Data shown:
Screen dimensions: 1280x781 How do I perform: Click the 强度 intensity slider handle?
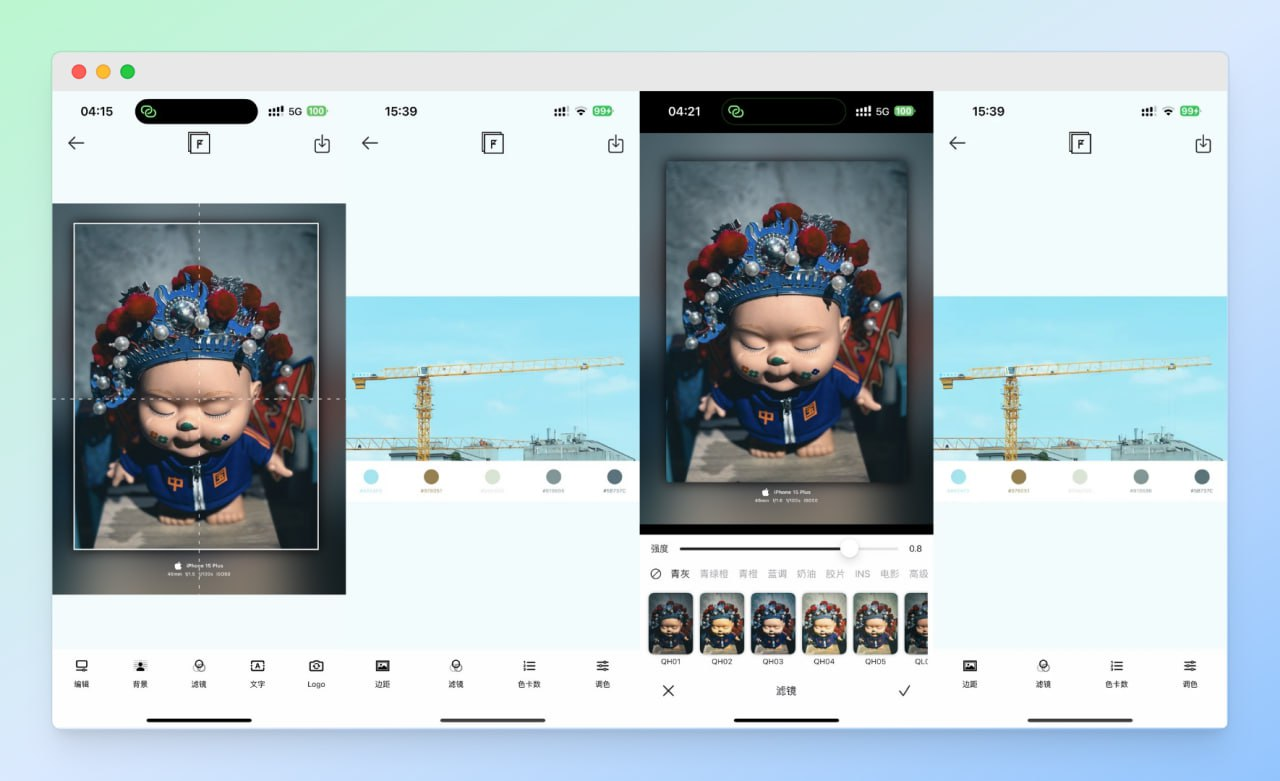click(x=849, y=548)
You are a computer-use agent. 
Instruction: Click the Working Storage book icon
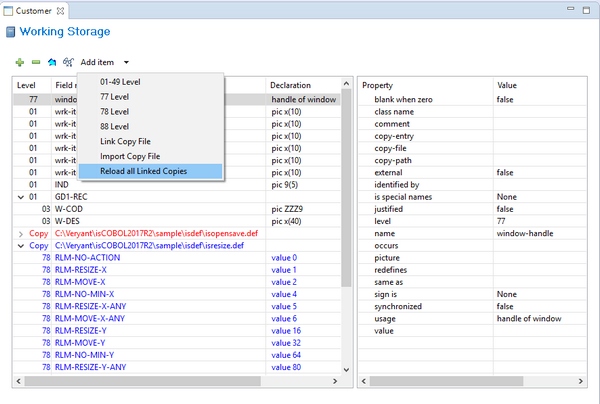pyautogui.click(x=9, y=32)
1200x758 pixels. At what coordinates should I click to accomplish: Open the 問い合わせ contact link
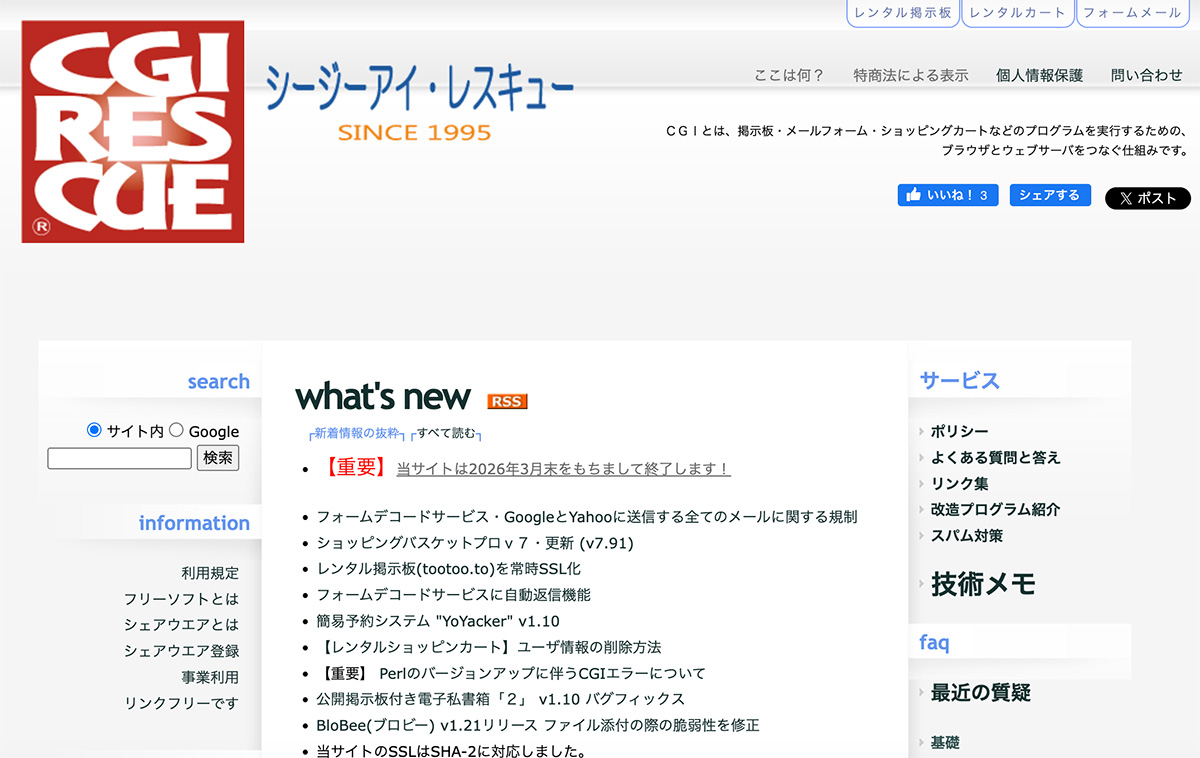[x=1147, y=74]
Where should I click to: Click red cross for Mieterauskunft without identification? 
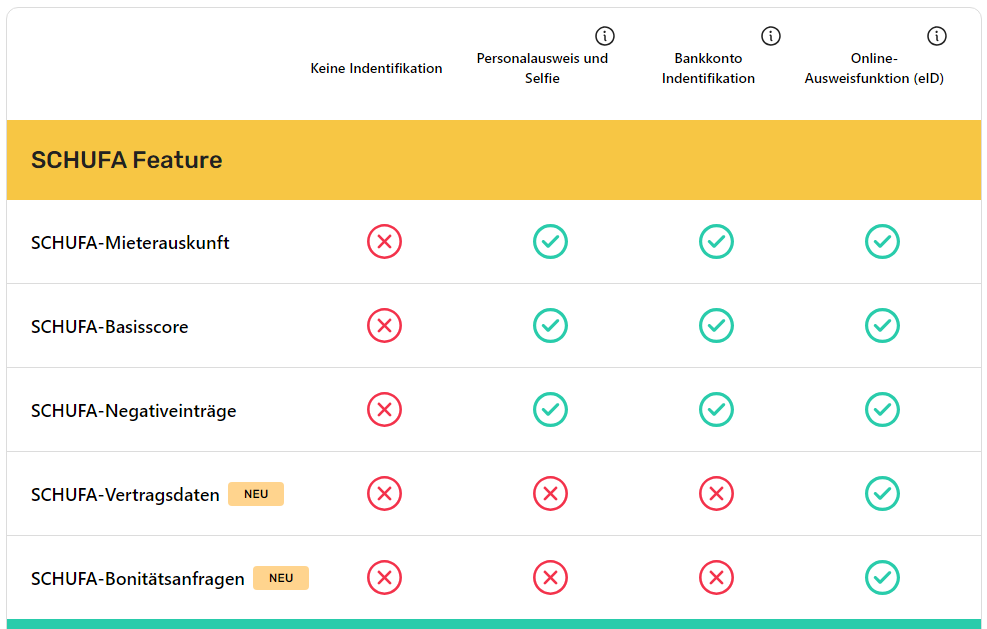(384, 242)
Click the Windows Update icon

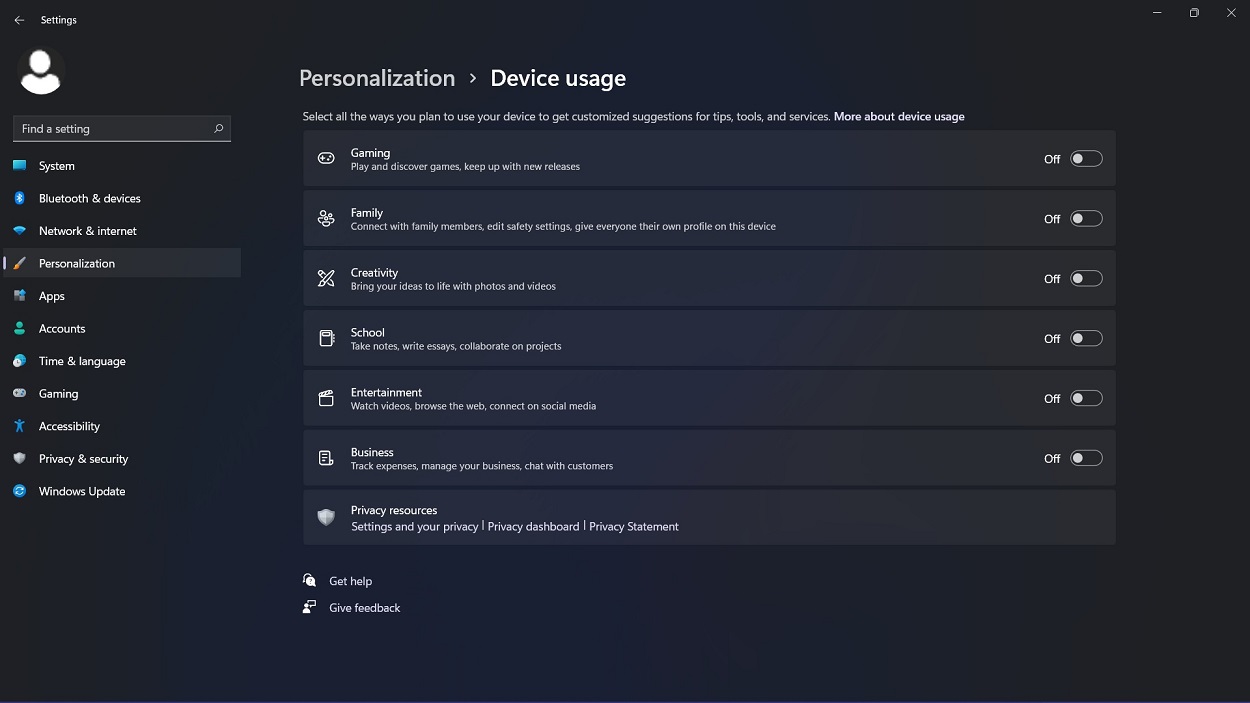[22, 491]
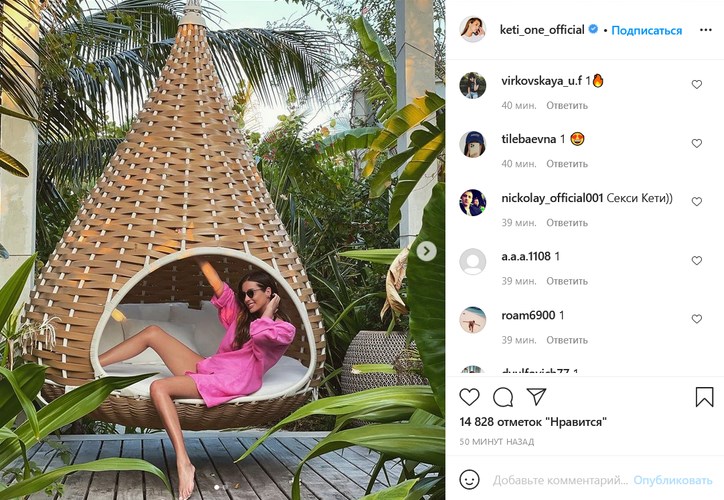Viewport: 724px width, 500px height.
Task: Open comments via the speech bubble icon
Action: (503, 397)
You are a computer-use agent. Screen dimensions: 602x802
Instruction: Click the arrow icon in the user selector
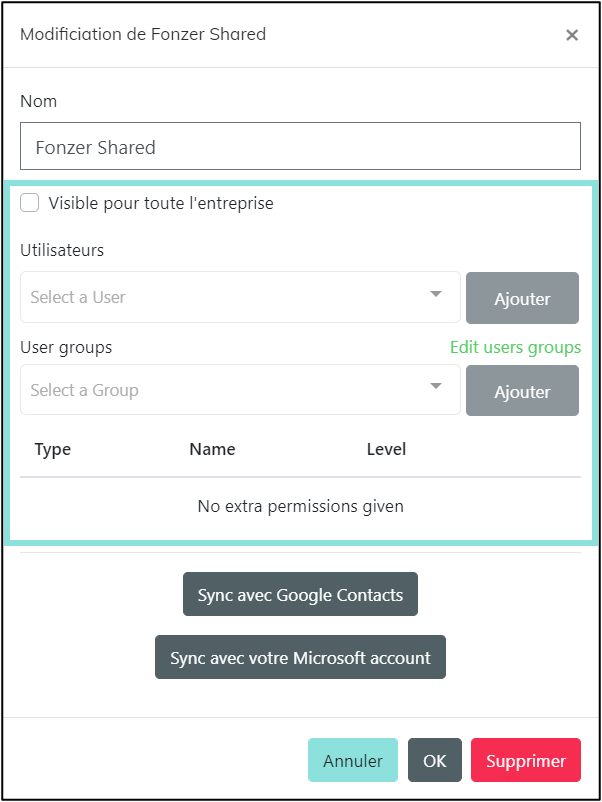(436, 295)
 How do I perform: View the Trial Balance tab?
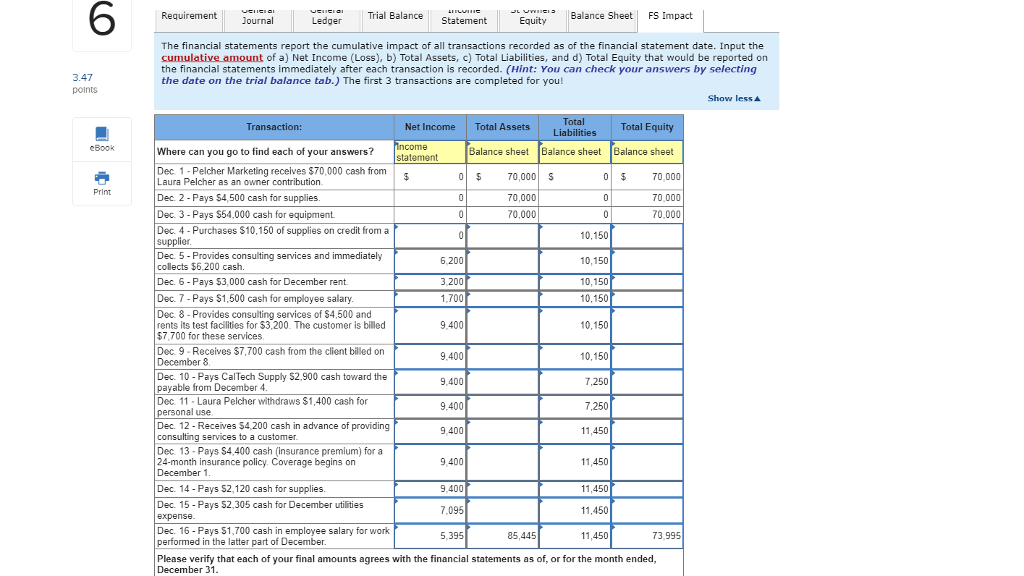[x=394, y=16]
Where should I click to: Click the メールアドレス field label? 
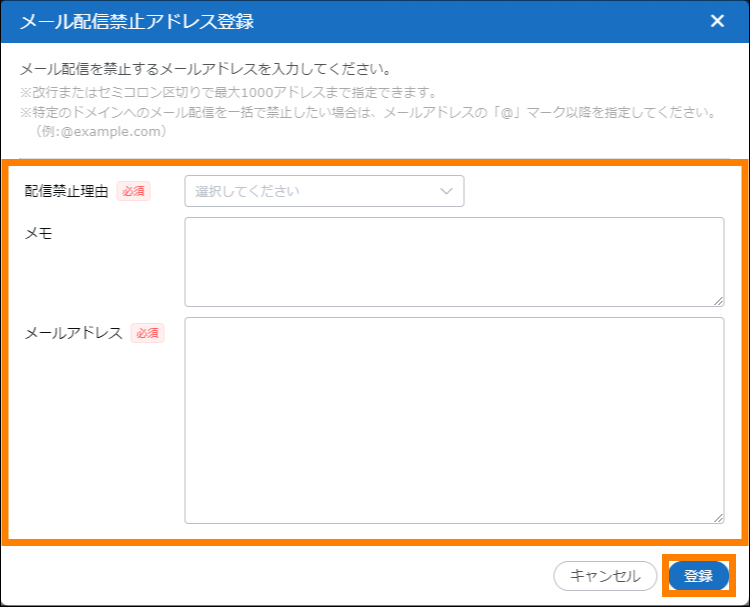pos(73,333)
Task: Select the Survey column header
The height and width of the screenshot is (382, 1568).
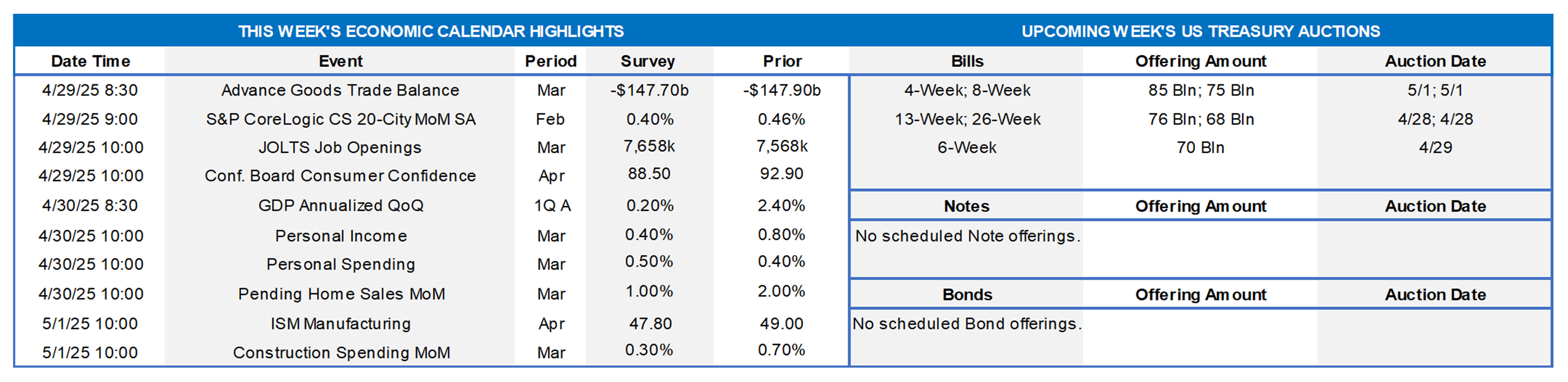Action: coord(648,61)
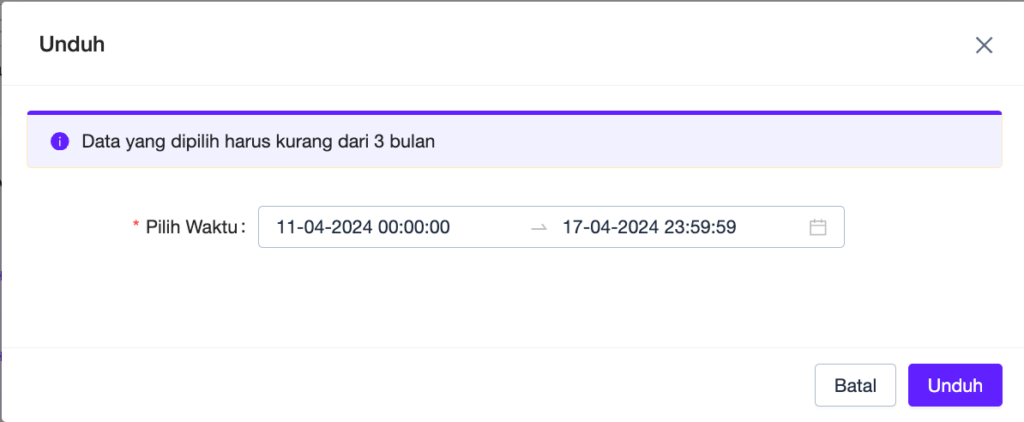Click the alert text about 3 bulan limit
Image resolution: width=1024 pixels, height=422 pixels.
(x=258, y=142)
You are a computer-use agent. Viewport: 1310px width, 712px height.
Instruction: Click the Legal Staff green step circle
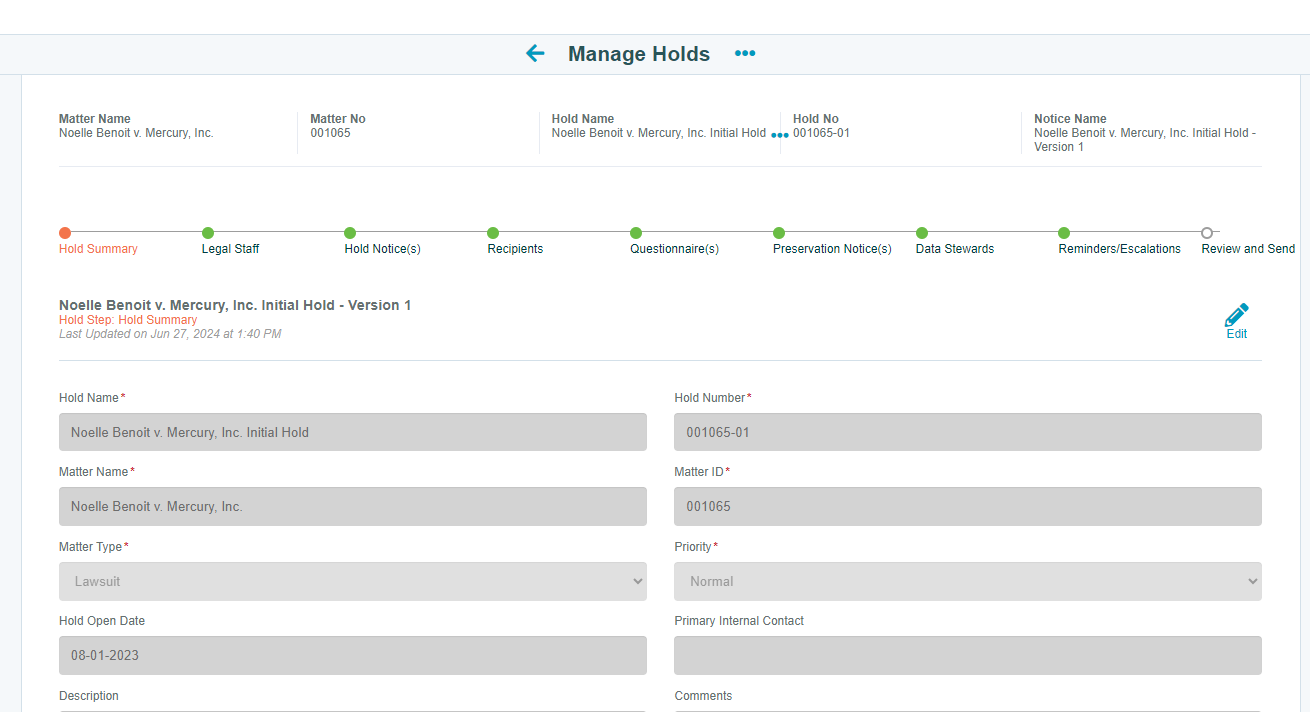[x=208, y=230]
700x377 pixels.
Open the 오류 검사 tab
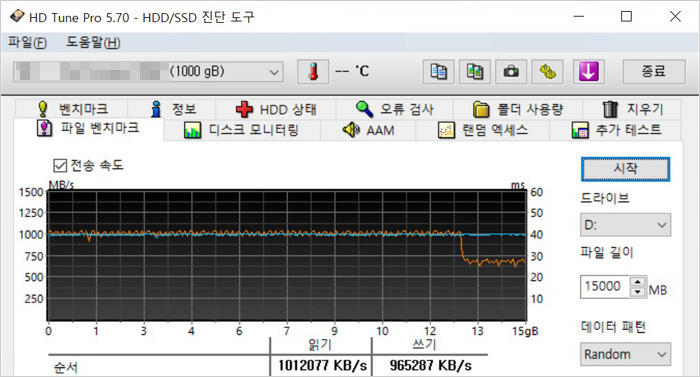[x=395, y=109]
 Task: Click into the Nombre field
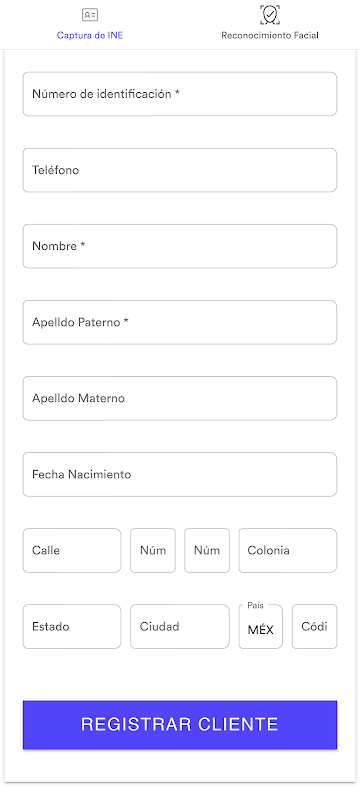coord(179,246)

Exercise goal: Show every line in the entries where the string "agent" occurs.

Response to this exercise:
You are a computer-use agent. 
You are a computer-use agent. Screen dimensions: 602x802
You are a computer-use agent. Viewport: 1310px width, 712px height.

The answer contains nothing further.